To improve learning outcomes and prepare students for the world of work, countries must develop a system to determine current learning levels and future learning aims. Policymakers need to consider each aspect of the education system in defining an appropriate reform that will provide an inclusive and holistic approach to improving education outcomes. If this happened, then it wouldn’t matter much whether or not the robots are coming.
 
Find out more about World Bank Group education on our website and on Twitter

A paper under the same title as this blog post was prepared for the 2016 Brookings Blum Roundtable.

All our resources on skills and jobs are available here.
 

Comments

Submitted by Anonymous on

The alternative approach can also look into psycho motor domain.
Skills such as swimming, riding bicycle and driving. These are sometimes called permanent learning which does not decay through misuse. But difficult to learn by technology alone, but with the aid of technology.

Submitted by Eric in Ontario on

"driving" I get cycling but driving? Soon driving will be a redundant skill. Plus, it can be trained in simulators quite nicely.

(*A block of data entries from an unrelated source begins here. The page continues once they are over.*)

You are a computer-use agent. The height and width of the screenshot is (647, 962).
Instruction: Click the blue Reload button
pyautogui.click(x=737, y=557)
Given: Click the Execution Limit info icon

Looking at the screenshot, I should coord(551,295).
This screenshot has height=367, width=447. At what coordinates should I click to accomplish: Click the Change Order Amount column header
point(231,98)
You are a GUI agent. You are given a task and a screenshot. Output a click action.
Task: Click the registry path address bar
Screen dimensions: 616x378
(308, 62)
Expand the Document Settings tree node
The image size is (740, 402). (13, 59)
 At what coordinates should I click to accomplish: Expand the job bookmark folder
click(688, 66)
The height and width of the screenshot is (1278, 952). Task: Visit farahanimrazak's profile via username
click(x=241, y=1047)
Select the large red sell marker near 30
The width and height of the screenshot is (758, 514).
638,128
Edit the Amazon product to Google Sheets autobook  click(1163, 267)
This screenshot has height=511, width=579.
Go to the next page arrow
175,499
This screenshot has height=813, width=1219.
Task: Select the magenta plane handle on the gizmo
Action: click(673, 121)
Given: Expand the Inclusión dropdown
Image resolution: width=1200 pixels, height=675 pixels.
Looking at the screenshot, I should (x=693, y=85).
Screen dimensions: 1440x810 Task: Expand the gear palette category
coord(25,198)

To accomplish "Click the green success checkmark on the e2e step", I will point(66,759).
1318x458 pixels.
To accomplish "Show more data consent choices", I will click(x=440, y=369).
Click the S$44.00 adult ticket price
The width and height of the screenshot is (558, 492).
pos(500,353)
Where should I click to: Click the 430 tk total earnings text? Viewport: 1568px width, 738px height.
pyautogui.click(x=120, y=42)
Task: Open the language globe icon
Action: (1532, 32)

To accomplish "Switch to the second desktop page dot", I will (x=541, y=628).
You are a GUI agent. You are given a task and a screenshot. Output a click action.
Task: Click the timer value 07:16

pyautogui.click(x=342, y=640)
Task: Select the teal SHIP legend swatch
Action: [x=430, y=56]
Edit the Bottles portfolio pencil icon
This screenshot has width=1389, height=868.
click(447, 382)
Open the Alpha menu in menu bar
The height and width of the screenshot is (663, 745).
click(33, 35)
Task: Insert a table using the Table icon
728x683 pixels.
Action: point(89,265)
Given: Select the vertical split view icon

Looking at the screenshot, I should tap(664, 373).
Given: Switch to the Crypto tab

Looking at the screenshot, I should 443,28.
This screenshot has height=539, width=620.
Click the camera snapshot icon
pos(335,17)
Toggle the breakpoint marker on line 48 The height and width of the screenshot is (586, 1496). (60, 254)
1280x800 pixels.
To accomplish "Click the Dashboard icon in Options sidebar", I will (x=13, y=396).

It's these very skills that are most at risk of automation. Driving is a useful skill, but my grandchildren will likely never have to worry about driving a vehicle in the traditional sense.

Submitted by Md. Nurunnabi on

Thanks Harry for the fabulous writing. Indeed, the six components are the fundamental stairs that take quality education its reach. Each are interrelated. Attention to culture is really important to bring the global culture.We observe the root causes here in Bangladesh as well and most probably Adrian Holiday realized these and quoted "The inner circle countries have exported their classroom culture in the guise of ELT methodology to outer and expanding circle countries as 'native speakerism', and it 'cuts into and divides World TESOL by creating a negatively reduced image of non-native speaker students and educators' (Holliday. A. 2005: 16)."

Great blog!
Best wishes!

Submitted by David H Deans on

Automation is likely to continue to augment human abilities, not merely replace them. Granted, some jobs will become obsolete and therefore disappear, while others will become more rewarding for the person in that role.

Submitted by Christian on

It is crucial that we not only focus on giving Autonomy to teachers and administrators, but also to students so they can choose the path they wish to explore in life.

Thank you for posting a great article.

Submitted by NMC on

During 20th century both are important...now a days many technologies are used in educations.many Apps also there.Besides slowing employment growth, automation may also increase income inequality. Technological disruption is widely being debated in industrialized, high-income countries.

Submitted by Sean Thomas Moroney on

Thank you for the well stated points about the ongoing disconnect of old century thinking with the realities of life in this (still) new century. It is great food for thought and hopefully those in educational policy making seats will read, listen, and hear. However, unless we all slow down enough to look around, reflect, and focus on actually teaching our students not just subjects, the myriad challenges we face in shifting instructional paradigms will just continue racing forward on auto-pilot mode not unlike the very robots this article mentions. Perhaps then, in order for us all to genuinely receive and respond to this message we need to rethink the notion of " the race between" and pace ourselves in a manner befitting the reflective and adaptive abilty which is a hallmark and mandate of our species, as opposed to trying to compete with machines, and keep-up with the current post-post modern thinking developing them.